____ PAGE EXTRACT
KJ_DISALLOW_COPY(HttpHeaders);
HttpHeaders(HttpHeaders&&) = default;
HttpHeaders& operator=(HttpHeaders&&) = default;
size_t size() const;
// Returns the number of headers that forEach() would iterate over.
void clear();
// Clears all contents, as if the object was freshly-allocated. However, calling this rather
// than actually re-allocating the object may avoid re-allocation of internal objects.
HttpHeaders clone() const;
// Creates a deep clone of the HttpHeaders. The returned object owns all strings it references.
HttpHeaders cloneShallow() const;
// Creates a shallow clone of the HttpHeaders. The returned object references the same strings
// as the original, owning none of them.
bool isWebSocket() const;
// Convenience method that checks for the presence of the header `Upgrade: websocket`.
//
// Note that this does not actually validate that the request is a complete WebSocket handshake
// with the correct version number -- such validation will occur if and when you call
// acceptWebSocket().
________
____ DATASET SECTION
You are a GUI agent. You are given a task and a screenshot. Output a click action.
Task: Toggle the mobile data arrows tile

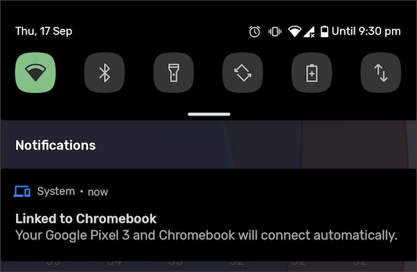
________
**GOAL:** Reproduce verbatim the portion of the HttpHeaders code between "KJ_DISALLOW_COPY(HttpHeaders);" and "of internal objects.", inclusive. Rely only on the HttpHeaders code for this.

**FINAL RESULT:**
KJ_DISALLOW_COPY(HttpHeaders);
HttpHeaders(HttpHeaders&&) = default;
HttpHeaders& operator=(HttpHeaders&&) = default;
size_t size() const;
// Returns the number of headers that forEach() would iterate over.
void clear();
// Clears all contents, as if the object was freshly-allocated. However, calling this rather
// than actually re-allocating the object may avoid re-allocation of internal objects.